Uno dei maggiori elementi tenuti in considerazione per il rispetto di criteri di sostenibilità è osservare se le aziende stiano sostanzialmente perseguendo un qualcuno dei 17 obiettivi per lo sviluppo sostenibile fissati dall’Agenda 2030 dell’ONU.
17 obiettivi che sono di tutto rispetto anche se lo scrivente ritiene difficile che siano perseguiti integralmente entro il 2030 ma che meritano tutto l’impegno possibile al fine di un celere raggiungimento.
L’ONU si sta quindi impegnando a dirigere i capitali verso le aziende che stiano contribuendo al raggiungimento di tali obiettivi, e come sempre, quando ci sono dei interessi di mezzo, sbucano i furbetti.

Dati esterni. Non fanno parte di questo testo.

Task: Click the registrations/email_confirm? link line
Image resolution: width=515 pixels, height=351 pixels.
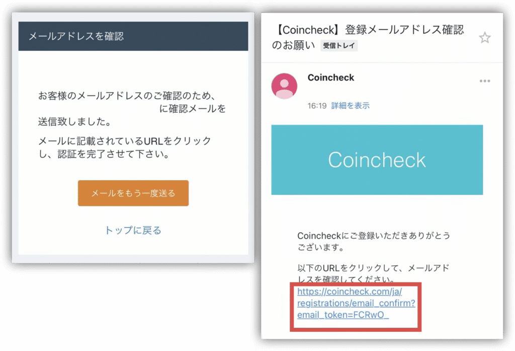Action: pyautogui.click(x=356, y=303)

Quali possono essere alcuni campanelli di allarme per osservare se un’azienda sta realmente contribuendo al realizzo di obiettivi di sostenibilità che vadano oltre la facciata ma siano anche sostanziali? Ecco 4 consigli:
“Il Troppo Storpia”
Se un’azienda sta dichiarando di perseguire tutti i 17 obiettivi dell’Agenda 2030 difficilmente la sta raccontando giusta. Questi obiettivi sono di ampissimo spettro e toccano moltissimi settori di attività ed è quindi letteralmente impossibile che una azienda contribuisca a tutti o quasi tutti questi obiettivi.
“Target Acquired”
I 17 Obiettivi dell’agenda 2030 sono di ampissimo spettro e per questo motivo sono stati a loro collegati, sempre dall’ONU, 169 “target” che rendano i generici obiettivi perseguibili attraverso dei specifici sotto-obiettivi che siano, a differenza dei primi, specificatamente individuabili e realizzabili. Difficile pensare che un’azienda impegnata realmente nella sostenibilità abbia dichiarato di stare perseguendo uno o più dei 17 obiettivi di sostenibilità senza aver poi evidenziato nessuno specifico “target” di raggiungimento.
“Mio caro Manager”
È da sempre risaputo, studiato e condiviso che le retribuzioni dei manager siano collegate anche al raggiungimento di obiettivi societari. Nel caso in cui tali tipologie di “bonus” siano ottenute esclusivamente attraverso obiettivi di clientela e profitto è difficile pensare che i manager siano realmente interessati alla sostenibilità e quindi è probabile che l’azienda stia sbandierando gli obiettivi sostenibili esclusivamente come leva per ottenere fondi o per adempiere strategie di puro marketing.
GreenBond
I green bond, chiamati anche obbligazioni verdi sono delle obbligazioni specifiche la cui finalità è il raggiungimento di obiettivi di sostenibilità. Una azienda che emette obbligazioni verdi dovrebbe essere quindi impegnata al raggiungimento di qualcuno di questi obiettivi ed è quindi probabile che in caso di loro presenza sia realmente impegnata a causa degli elevati impegni informativi e di reportistica che l’emissione di tale tipologia di strumenti finanziari comporta.
È necessario sottolineare comunque che ogni criterio sopra menzionato per comprendere se l’azienda è sostenibile o no è semplicemente un elemento di analisi basilare ed elementare senza il quale sicuramente l’azienda può essere dichiarata non sostenibile ma chiaramente insufficiente al fine di dichiarare l’azienda sicuramente sostenibile.
Per questo motivo la figura di analista ESG è una figura professionale in crescita.
Dal mio punto di vista posso affermare di aver voluto ottenere la certificazione di Consulente Finanziario ESG, rilasciata da EFPA, al fine di poter dirigere il risparmio delle persone, interessate al tema della sostenibilità, verso le migliori soluzioni presenti nel mercato al fine di poter garantire ai miei clienti lo strumento di risparmio relativo è una vera soluzione ESG e non un ibrido che utilizza la parola ESG solo di facciata.